Task details
Reproduce exactly, from the data that follows, the line with "Click the Total Staked $256,855.113 amount", the line with "Activate the Auswählen", and every line that lies between them.

Dataset extract

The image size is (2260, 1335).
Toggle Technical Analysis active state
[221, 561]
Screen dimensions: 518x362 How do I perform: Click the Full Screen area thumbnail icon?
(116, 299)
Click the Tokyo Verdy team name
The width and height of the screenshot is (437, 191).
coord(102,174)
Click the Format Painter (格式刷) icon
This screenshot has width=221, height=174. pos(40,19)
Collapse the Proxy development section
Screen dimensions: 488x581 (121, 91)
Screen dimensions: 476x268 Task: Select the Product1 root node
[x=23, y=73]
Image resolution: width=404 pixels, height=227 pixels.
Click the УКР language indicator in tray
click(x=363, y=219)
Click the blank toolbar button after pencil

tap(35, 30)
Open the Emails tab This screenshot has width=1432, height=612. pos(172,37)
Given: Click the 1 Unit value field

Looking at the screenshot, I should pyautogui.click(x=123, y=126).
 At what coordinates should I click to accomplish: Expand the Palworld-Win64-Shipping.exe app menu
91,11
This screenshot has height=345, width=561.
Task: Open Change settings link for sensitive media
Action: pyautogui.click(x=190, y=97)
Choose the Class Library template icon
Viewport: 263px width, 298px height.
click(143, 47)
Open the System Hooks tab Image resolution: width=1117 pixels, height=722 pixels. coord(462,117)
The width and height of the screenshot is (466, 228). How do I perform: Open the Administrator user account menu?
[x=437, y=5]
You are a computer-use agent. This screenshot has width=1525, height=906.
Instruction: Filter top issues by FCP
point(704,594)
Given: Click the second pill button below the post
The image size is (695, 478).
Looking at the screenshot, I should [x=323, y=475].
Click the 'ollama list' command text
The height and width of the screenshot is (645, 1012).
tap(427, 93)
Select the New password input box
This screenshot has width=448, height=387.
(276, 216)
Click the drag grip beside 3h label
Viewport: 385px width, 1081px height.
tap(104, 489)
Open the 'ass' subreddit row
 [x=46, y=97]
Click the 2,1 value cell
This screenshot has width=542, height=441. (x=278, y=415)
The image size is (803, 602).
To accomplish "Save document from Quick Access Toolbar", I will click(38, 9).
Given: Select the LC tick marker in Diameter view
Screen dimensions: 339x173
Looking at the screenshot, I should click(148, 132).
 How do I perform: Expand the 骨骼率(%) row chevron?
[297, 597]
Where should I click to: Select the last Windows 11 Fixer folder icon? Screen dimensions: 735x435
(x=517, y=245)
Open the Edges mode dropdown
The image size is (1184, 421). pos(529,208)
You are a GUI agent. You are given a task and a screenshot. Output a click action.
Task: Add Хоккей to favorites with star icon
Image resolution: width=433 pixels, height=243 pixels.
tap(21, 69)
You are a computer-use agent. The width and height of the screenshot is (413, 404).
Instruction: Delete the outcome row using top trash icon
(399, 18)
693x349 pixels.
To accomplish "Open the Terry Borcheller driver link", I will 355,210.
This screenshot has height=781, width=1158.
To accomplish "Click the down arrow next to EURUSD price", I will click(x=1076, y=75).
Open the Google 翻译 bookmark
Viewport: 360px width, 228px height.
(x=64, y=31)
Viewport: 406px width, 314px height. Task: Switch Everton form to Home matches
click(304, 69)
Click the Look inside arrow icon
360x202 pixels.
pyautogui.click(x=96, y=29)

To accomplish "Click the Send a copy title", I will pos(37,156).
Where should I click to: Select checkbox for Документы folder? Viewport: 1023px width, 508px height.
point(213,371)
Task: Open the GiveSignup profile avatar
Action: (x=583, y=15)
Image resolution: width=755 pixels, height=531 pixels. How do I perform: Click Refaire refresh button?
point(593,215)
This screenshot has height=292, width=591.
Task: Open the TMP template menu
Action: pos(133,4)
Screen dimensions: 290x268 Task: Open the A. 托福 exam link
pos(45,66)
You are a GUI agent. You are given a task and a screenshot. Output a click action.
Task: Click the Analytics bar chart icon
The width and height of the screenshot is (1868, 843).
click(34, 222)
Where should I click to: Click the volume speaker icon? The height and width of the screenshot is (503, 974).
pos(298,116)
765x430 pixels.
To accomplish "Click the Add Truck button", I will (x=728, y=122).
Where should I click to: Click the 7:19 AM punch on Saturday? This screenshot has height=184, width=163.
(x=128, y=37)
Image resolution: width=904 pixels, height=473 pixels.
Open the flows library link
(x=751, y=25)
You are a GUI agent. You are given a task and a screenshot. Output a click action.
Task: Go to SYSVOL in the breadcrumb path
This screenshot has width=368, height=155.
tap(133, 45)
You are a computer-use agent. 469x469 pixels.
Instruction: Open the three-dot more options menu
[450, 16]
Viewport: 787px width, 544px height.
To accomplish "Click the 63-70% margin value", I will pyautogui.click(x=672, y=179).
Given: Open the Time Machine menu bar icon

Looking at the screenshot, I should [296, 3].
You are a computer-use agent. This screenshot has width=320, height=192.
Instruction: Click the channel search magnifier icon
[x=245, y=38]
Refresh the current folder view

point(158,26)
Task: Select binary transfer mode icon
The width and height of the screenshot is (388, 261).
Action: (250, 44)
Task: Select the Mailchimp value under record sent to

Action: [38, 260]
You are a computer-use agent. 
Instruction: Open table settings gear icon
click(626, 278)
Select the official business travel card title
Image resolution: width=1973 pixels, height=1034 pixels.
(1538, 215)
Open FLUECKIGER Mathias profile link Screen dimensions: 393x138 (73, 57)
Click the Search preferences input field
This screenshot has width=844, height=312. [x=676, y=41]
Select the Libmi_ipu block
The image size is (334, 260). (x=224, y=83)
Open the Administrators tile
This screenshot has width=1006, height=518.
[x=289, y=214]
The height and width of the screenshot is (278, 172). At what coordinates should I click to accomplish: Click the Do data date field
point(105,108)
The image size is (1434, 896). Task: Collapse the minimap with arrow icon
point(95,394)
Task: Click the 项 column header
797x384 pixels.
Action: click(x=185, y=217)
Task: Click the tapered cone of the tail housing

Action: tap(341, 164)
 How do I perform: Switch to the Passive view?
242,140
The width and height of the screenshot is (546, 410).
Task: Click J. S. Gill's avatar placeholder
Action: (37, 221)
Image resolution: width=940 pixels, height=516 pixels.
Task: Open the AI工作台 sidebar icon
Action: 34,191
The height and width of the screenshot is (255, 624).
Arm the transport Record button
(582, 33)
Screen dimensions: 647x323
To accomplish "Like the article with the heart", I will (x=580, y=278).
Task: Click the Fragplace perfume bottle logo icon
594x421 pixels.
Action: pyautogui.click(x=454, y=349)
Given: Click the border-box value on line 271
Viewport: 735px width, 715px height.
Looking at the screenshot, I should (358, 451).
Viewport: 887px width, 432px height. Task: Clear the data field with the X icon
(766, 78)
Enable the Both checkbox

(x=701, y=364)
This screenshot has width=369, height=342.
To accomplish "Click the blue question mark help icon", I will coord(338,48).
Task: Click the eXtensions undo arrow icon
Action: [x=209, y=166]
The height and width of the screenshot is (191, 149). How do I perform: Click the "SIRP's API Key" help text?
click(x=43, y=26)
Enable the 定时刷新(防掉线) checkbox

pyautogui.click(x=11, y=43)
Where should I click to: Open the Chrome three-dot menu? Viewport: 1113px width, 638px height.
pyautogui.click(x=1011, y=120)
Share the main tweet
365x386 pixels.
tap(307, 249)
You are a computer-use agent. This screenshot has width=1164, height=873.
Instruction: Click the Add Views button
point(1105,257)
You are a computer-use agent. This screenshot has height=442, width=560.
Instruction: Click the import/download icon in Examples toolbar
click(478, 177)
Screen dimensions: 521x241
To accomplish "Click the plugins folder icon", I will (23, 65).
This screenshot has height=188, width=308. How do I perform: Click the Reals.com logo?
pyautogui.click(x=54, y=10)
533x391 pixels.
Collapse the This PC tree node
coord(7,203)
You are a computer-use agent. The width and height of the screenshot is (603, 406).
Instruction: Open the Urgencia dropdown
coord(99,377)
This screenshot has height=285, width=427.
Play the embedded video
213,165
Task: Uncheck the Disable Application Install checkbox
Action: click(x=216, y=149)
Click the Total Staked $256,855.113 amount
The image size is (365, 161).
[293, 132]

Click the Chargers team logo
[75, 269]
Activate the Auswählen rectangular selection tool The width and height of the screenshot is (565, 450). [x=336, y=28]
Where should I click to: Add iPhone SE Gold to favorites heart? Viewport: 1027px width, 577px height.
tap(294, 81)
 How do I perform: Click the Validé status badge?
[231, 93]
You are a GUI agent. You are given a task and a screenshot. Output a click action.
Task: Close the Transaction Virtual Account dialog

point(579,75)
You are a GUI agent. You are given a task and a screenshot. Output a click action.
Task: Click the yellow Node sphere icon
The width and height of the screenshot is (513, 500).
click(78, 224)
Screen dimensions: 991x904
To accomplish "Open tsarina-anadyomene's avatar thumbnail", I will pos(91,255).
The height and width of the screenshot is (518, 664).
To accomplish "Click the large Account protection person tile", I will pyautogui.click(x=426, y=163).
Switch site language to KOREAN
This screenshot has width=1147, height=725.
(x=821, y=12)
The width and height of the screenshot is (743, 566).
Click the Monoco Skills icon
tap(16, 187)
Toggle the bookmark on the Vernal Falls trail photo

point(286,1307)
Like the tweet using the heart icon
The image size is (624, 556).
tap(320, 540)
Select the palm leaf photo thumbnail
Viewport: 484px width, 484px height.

Solution for this problem
Click the Total Staked $256,855.113 amount
The image size is (365, 161).
[293, 132]

Click the Chargers team logo
[75, 269]
Activate the Auswählen rectangular selection tool The width and height of the screenshot is (565, 450). [x=336, y=28]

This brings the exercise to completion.